Word and element location data
┌────────

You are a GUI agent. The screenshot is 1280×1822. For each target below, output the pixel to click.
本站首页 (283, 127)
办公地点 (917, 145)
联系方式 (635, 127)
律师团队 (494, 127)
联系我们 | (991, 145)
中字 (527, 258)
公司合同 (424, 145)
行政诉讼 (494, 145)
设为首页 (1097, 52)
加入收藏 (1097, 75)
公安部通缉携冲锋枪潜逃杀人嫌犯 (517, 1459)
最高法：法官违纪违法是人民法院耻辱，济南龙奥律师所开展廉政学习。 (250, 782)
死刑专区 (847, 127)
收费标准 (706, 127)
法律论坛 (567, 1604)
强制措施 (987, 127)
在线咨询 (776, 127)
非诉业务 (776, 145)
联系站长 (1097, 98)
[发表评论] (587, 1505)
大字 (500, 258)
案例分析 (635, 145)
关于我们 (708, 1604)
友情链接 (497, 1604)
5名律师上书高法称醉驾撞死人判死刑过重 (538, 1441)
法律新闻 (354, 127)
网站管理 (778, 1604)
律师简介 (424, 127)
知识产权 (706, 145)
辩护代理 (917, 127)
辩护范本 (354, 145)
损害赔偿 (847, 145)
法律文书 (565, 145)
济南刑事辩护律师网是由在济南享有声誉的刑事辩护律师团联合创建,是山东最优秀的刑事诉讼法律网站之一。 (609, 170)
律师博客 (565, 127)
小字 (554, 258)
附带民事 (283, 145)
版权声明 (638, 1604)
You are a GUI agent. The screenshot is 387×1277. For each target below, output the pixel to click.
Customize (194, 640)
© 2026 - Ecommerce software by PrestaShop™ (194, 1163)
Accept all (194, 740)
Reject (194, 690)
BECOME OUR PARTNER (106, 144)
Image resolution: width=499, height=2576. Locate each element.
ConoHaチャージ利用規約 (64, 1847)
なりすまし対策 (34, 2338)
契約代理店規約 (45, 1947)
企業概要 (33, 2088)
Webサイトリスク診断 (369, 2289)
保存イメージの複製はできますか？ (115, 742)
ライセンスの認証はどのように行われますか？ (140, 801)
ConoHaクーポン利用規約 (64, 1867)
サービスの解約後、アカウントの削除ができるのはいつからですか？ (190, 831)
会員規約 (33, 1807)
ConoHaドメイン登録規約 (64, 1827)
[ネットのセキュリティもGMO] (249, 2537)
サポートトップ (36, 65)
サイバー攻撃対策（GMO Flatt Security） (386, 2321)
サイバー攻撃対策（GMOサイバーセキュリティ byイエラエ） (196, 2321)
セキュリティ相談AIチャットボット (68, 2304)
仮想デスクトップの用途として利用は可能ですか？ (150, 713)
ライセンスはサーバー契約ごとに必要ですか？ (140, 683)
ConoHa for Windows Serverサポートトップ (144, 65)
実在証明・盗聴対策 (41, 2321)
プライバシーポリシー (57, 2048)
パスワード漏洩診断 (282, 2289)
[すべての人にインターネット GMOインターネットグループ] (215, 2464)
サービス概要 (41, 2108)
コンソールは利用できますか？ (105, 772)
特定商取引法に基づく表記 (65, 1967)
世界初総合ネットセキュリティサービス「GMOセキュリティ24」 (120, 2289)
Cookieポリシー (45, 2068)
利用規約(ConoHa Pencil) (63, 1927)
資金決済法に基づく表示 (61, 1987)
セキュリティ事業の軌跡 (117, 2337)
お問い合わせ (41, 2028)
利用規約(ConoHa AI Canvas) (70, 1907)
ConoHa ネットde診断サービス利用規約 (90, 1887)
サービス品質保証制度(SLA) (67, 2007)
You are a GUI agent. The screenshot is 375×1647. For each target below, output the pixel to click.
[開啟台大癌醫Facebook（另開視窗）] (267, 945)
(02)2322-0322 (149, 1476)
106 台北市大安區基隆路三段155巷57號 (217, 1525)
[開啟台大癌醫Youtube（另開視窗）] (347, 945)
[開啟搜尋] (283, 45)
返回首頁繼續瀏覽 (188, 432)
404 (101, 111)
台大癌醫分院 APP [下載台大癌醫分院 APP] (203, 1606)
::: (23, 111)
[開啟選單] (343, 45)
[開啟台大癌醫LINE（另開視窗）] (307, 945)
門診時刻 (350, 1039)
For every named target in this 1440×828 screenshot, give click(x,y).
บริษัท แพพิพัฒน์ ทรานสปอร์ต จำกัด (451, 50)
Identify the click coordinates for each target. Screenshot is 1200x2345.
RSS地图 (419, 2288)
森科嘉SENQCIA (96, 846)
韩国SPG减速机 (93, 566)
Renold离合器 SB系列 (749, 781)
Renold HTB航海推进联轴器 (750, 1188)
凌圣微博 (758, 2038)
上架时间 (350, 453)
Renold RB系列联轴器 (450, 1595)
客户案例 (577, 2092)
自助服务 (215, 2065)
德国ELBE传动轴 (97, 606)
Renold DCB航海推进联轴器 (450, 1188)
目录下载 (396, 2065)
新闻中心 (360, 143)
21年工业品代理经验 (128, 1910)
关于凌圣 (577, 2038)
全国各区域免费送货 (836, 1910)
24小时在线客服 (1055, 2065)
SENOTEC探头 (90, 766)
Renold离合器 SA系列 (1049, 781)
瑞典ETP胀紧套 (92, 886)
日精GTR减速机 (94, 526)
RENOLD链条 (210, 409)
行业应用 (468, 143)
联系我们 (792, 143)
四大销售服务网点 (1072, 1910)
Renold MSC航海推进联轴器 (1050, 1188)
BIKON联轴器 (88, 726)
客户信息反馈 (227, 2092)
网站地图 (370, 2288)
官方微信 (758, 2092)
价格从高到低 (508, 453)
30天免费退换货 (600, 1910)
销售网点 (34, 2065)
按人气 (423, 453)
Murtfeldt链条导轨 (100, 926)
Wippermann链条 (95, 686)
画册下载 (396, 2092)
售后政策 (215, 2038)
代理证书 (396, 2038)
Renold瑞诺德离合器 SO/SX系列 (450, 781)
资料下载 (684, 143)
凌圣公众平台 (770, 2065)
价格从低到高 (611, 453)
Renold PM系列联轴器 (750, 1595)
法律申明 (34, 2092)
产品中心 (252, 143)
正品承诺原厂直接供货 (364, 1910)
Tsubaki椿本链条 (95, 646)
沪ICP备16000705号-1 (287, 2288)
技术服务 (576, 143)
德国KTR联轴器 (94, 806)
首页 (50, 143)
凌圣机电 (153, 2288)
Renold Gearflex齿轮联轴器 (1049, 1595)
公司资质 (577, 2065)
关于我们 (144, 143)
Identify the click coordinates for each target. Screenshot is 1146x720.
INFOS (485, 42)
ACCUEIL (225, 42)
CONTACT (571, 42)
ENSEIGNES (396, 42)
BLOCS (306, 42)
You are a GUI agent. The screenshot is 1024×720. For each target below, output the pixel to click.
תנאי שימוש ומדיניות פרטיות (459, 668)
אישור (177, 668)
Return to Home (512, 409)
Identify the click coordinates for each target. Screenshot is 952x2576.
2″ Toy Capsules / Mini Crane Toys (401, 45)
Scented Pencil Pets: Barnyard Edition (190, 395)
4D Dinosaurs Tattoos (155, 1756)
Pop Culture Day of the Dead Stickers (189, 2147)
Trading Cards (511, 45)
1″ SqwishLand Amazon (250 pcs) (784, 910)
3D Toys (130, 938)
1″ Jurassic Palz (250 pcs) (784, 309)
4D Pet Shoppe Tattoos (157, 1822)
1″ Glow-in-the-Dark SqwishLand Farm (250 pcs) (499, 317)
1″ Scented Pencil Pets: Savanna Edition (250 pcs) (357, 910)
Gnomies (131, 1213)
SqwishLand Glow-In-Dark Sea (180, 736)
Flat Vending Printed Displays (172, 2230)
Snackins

└────────

Task to carry out
Render the lines of the records between the line holding "実在証明・盗聴対策 (41, 2321)" and the line holding "ConoHa ネットde診断サービス利用規約 (90, 1887)", inclusive, as a Markdown table with the columns Row and Line. Number the rows in order and leave out any blank lines.

Completed exercise
| Row | Line |
|---|---|
| 1 | 実在証明・盗聴対策 (41, 2321) |
| 2 | プライバシーポリシー (57, 2048) |
| 3 | パスワード漏洩診断 (282, 2289) |
| 4 | [すべての人にインターネット GMOインターネットグループ] (215, 2464) |
| 5 | サービス概要 (41, 2108) |
| 6 | コンソールは利用できますか？ (105, 772) |
| 7 | 特定商取引法に基づく表記 (65, 1967) |
| 8 | 世界初総合ネットセキュリティサービス「GMOセキュリティ24」 (120, 2289) |
| 9 | Cookieポリシー (45, 2068) |
| 10 | 利用規約(ConoHa Pencil) (63, 1927) |
| 11 | 資金決済法に基づく表示 (61, 1987) |
| 12 | セキュリティ事業の軌跡 (117, 2337) |
| 13 | お問い合わせ (41, 2028) |
| 14 | 利用規約(ConoHa AI Canvas) (70, 1907) |
| 15 | ConoHa ネットde診断サービス利用規約 (90, 1887) |